» **What needs to be done**:
Render the entries from the line containing "The height and" through the end of the entries as a JSON list of strings, one string per line, omitting blank lines. Leave the pictures out.

══ Supplied material

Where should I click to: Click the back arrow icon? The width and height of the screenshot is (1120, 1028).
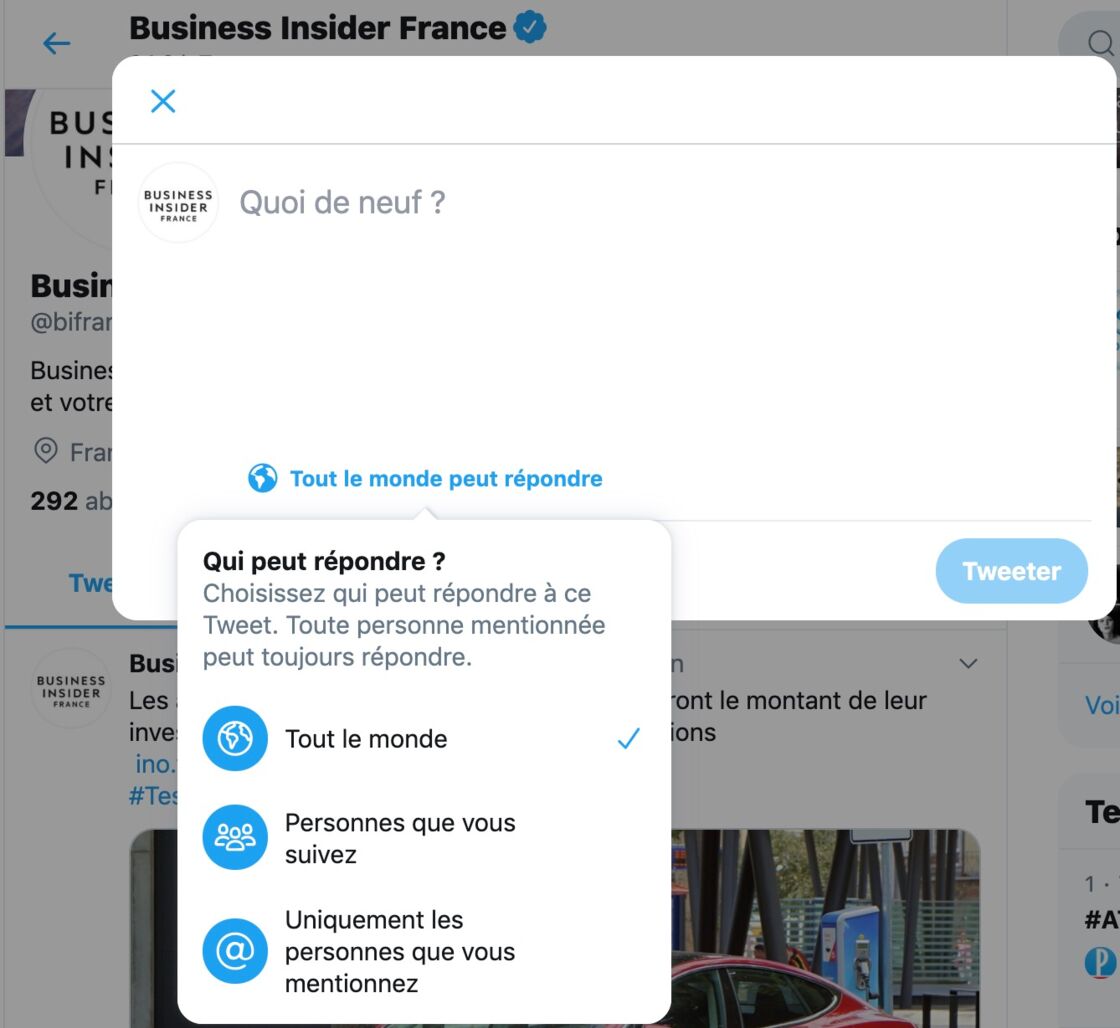pos(56,44)
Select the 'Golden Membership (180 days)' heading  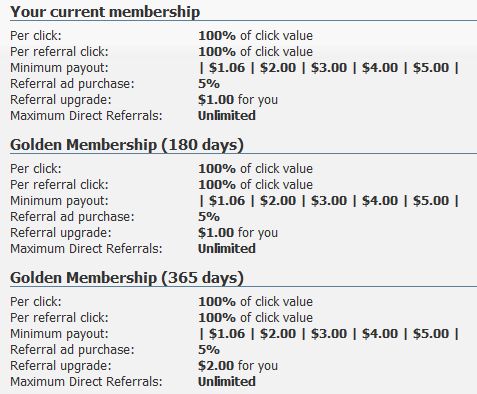pyautogui.click(x=127, y=145)
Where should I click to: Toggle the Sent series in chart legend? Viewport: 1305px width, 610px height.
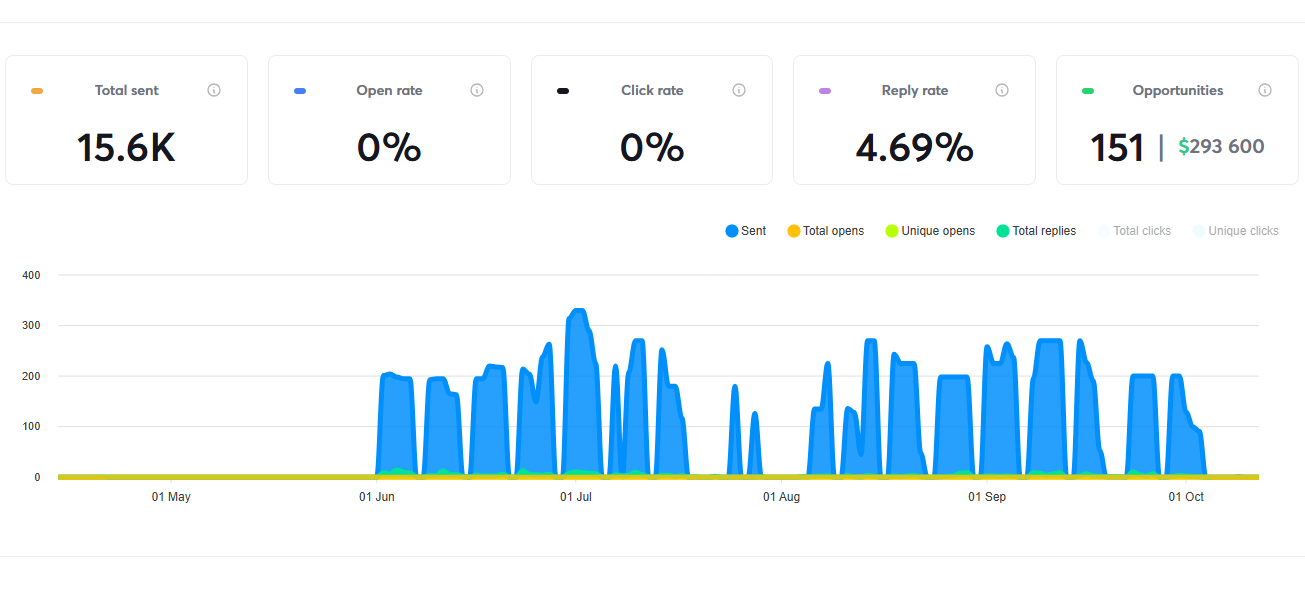point(746,231)
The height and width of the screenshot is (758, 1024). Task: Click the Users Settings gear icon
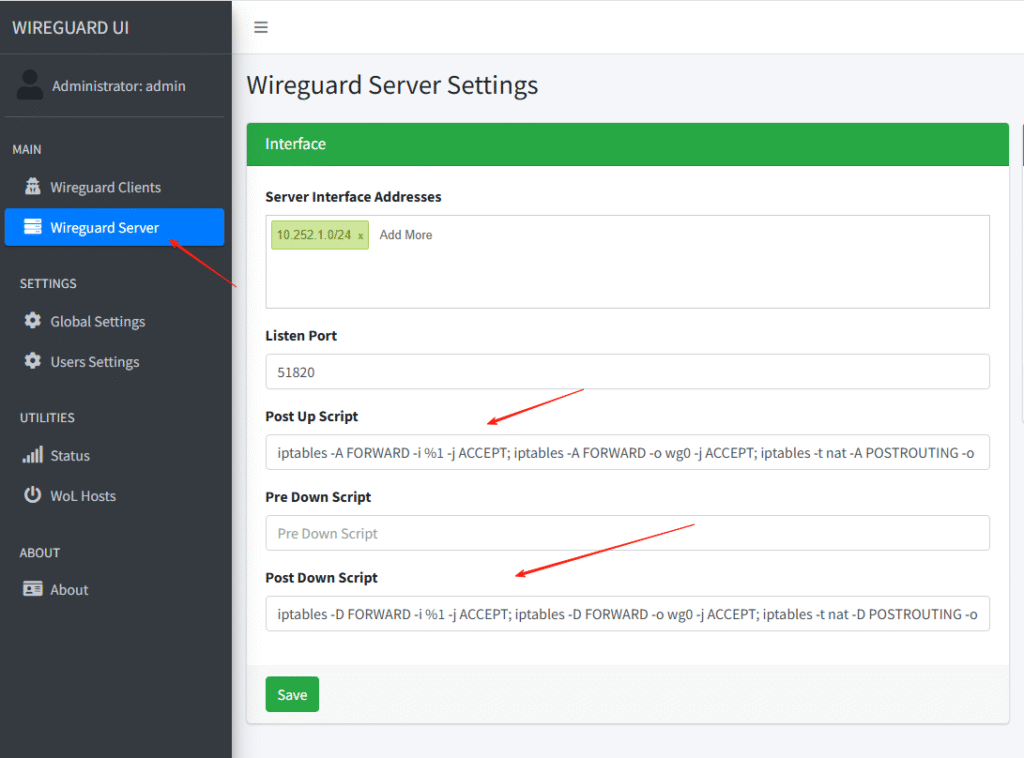33,361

════

» **The solution**:
[
  "The height and width of the screenshot is (758, 1024). Task: Click the Users Settings gear icon",
  "33,361"
]